Ayasofya sonuç değil başlangıç

Ayasofya’nın ibadete açılmasını görmeyi nasib ettiği için Rabbimize sonsuz hamdu senalar, fethi müjdeleyen Efendimiz’e salatu selam olsun.

Fâtih Arapça bir kelime. Feth kökünden geliyor. Feth açmak fâtih de ‘açan’ anlamına geliyor.

İslami literatürde bir beldenin savaşla ele geçirilmesine işgal yahut istila denmez, feth yani açmak denir. O beldenin İslam’a açılması demektir.

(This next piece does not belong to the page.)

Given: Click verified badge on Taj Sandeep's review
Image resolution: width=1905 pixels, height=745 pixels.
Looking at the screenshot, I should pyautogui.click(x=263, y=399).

İslam’da savaş (cihad) iki önemli gerekçeye binaen yapılır. Birisi nefsi müdafaadır diğeri İslami tebliğin önündeki engelin kaldırılması bugünkü ifadeyle beldenin düşünce ve ifade özgürlüğüne açılmasıdır.

Müslümanlar fethettikleri belde veya bölgelerde hiçbir inanca baskı yapmamışlar yasaklamamışlar, sadece Müslümanlara kapalı olan kapıları açmışlardır.

Sultan 2. Mehmed de İstanbul’u fethettiği yani İslam’a açtığı için Fâtih unvanını almıştır.

Bizans imparatorunun mülkiyetinde olan Ayasofya’nın mülkiyeti Fâtih’e intikal etmiştir. Fâtih de özel mülkü olan Ayasofya’yı camie dönüştürerek gelir kaynaklarıyla birlikte vakfetmiştir.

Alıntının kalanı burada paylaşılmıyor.